**Document text**
════════

Groundviews

Bridging the gap: Understanding the needs and aspirations of post-conflict Sri Lanka

Featured image courtesy Tamil Guardian

There have been numerous debates along the lines of Sri Lanka’s ability to deliver Transitional Justice (TJ), how the Government of Sri Lanka (GoSL) should approach the TJ process and the people’s right to know, yet little is known about Sri Lankans’ attitude towards restorative justice. The way Sri Lankans evaluate TJ measures is clearly determined by their ability to understand not only the recent past in general and key historical events, but also the root-causes of the ethnic conflict.

Unsurprisingly, in various forums it has been emphasized that figuring out what actually happened, is in fact crucial. However, there are several issues that need to be critically scrutinized before we finalise and implement the truth seeking mechanism which is extremely important for an effective TJ strategy which would hopefully address the root causes of the civil war.

Firstly, we need to decide whether we are going to focus on key incidents or incidents occurred in certain period(s) of time or the entire post-independence period, if we are going to focus either on certain periods or major (incidents) how we are going to decide which period or which incident. Secondly, if we are going to focus on certain period(s) or times, how we are going to ensure that the history of the Sri Lankan ethnic conflict can be described through these isolated narratives. Thirdly, whether Sri Lanka as a whole and different interest groups have the ability to sustain the pressure and tension of exposing difficult truths without jeopardising the reconciliation process. And finally, what Sri Lanka as a deeply divided country intends to do with the truth it seeks.

════════

**Data supplied**
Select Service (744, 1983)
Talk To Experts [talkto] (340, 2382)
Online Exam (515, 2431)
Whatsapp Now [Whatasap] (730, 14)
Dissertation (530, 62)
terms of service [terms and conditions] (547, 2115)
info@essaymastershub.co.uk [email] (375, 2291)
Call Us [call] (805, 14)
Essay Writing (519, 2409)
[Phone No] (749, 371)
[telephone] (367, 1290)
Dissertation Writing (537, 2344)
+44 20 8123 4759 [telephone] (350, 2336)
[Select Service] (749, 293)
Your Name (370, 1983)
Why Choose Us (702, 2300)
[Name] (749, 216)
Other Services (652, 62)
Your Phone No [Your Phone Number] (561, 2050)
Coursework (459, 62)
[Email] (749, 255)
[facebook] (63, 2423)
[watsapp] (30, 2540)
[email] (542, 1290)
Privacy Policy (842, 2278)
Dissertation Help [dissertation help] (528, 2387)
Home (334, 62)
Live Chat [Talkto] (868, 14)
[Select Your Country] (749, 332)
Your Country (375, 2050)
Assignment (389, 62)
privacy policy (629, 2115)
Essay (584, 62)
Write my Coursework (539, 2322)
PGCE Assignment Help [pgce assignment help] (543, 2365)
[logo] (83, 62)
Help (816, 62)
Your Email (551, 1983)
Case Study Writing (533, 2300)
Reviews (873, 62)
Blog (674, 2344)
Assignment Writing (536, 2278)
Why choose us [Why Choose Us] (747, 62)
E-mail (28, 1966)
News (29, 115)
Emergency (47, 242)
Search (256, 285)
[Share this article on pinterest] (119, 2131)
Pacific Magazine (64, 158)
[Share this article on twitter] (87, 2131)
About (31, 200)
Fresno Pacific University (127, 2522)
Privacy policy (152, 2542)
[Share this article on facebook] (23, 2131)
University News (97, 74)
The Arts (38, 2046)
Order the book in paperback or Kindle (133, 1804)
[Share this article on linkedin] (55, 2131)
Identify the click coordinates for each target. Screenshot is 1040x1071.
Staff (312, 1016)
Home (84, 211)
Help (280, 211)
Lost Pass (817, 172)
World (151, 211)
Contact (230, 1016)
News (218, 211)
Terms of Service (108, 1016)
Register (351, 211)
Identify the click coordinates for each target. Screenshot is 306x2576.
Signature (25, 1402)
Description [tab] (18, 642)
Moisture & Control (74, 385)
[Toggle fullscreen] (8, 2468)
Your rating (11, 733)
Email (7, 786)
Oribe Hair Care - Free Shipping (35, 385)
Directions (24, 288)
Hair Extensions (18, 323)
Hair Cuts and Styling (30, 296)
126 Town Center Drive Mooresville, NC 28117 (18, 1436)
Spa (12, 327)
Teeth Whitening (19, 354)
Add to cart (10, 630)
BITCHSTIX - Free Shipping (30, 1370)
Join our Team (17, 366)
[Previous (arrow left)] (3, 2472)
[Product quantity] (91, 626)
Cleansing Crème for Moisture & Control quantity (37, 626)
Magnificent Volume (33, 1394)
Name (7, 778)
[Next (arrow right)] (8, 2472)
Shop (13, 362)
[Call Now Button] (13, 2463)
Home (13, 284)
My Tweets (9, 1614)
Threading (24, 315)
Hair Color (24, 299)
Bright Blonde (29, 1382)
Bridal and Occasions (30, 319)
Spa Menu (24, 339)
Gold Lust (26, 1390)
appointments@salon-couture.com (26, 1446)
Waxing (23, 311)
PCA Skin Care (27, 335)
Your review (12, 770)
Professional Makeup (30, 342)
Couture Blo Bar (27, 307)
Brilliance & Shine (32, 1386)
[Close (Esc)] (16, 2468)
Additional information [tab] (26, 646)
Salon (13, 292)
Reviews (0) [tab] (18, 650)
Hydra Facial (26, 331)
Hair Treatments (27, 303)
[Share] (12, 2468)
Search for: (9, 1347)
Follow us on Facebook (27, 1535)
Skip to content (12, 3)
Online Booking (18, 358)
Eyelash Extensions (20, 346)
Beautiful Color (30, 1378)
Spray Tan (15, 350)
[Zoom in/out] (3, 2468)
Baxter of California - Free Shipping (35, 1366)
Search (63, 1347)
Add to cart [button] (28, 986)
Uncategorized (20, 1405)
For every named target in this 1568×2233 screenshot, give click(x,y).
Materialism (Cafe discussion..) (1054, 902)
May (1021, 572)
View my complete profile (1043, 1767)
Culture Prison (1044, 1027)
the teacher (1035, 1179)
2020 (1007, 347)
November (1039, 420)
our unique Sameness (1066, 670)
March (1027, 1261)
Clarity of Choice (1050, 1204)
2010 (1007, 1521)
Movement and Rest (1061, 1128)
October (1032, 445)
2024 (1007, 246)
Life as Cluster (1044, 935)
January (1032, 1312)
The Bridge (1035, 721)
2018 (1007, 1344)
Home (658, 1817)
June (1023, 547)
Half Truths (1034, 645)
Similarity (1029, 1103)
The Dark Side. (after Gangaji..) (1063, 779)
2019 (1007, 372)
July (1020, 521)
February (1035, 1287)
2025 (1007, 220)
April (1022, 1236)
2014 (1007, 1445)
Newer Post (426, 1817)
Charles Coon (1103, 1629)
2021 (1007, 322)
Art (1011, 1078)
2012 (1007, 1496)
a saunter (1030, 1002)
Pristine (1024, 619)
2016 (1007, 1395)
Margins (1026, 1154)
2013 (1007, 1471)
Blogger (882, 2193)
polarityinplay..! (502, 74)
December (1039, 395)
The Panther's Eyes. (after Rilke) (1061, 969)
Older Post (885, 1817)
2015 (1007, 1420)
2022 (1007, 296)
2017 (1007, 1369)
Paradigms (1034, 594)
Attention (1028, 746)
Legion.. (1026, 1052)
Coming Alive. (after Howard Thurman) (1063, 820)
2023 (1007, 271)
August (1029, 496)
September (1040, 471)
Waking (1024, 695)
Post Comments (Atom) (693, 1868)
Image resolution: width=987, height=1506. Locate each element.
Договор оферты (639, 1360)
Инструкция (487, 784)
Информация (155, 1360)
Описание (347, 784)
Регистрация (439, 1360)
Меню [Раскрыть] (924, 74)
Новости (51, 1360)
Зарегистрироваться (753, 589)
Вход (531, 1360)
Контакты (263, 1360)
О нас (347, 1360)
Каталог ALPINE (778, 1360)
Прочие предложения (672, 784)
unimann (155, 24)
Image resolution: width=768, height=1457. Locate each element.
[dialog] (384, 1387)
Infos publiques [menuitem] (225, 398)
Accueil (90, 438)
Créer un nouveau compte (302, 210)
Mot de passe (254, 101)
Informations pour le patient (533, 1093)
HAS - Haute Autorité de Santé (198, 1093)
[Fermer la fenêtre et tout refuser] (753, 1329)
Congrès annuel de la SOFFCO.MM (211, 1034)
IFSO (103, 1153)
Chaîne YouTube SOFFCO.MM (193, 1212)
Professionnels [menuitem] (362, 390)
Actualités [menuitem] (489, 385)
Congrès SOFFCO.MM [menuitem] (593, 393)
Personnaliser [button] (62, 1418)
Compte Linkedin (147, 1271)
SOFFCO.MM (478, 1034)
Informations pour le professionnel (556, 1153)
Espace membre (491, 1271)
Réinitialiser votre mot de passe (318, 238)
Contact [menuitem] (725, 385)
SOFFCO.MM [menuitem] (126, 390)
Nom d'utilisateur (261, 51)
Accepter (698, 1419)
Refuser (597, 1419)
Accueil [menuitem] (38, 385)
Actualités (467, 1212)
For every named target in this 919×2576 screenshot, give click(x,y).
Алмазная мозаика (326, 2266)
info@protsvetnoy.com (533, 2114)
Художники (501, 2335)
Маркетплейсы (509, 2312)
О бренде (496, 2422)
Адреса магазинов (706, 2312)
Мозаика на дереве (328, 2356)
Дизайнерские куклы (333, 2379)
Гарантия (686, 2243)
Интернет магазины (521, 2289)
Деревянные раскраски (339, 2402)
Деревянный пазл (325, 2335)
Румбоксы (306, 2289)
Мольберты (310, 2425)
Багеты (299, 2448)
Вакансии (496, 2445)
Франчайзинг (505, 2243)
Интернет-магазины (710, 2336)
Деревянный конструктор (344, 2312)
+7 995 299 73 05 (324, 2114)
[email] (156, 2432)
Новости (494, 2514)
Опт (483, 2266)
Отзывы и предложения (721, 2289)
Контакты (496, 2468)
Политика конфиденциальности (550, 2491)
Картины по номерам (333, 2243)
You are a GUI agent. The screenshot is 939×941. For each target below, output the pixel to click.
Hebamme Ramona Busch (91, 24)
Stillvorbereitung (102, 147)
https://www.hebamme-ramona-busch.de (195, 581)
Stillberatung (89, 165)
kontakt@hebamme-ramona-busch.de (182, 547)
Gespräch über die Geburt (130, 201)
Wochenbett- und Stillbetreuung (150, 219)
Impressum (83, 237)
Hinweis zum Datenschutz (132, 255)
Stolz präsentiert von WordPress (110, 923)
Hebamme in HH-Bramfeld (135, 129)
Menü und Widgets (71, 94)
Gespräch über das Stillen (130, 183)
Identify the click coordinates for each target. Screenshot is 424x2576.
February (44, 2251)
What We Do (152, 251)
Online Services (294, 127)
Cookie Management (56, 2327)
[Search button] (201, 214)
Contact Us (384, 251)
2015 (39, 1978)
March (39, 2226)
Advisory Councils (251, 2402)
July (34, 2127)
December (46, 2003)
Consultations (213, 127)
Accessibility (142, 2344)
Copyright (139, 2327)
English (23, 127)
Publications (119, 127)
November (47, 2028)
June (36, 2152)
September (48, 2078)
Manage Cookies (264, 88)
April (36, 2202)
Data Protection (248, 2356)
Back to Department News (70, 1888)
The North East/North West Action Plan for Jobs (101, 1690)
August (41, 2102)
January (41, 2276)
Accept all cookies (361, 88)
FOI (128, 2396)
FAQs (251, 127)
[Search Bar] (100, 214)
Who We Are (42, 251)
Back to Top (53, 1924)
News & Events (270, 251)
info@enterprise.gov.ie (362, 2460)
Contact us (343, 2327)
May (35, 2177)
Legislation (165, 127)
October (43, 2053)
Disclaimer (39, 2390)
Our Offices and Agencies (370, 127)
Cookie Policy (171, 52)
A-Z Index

════════

**Exercise requirements**
1. List each of the issues that the article on transitional justice in Sri Lanka says must be examined before the truth seeking mechanism is finalized and implemented.
2. Resume the article on transitional justice in Sri Lanka, starting right after its final sentence.
The records have nothing to do with the article on transitional justice in Sri Lanka.

**The replies**
1.
- Whether to focus on key incidents, on incidents that occurred in certain periods of time, or on the entire post-independence period, and if only certain periods or major incidents, how to decide which ones
- If the focus is on certain periods or times, how to ensure that the history of the Sri Lankan ethnic conflict can be described through these isolated narratives
- Whether Sri Lanka as a whole and different interest groups can sustain the pressure and tension of exposing difficult truths without jeopardizing the reconciliation process
- What Sri Lanka, as a deeply divided country, intends to do with the truth it seeks

2.
It is undisputable that figuring out what actually happened is vital for the implementation of the other three pillars namely, reparation, justice and accountability and institutional reforms or guarantees of non-recurrence. It is also equally undisputable that, although the truth sought through various truth-seeking mechanisms can be used for criminal prosecutions, it may potentially set back the process of reconciliation when all parties concerned view themselves as victims. Thus, the question remains – Does truth-seeking contribute to sustainable peace and reconciliation?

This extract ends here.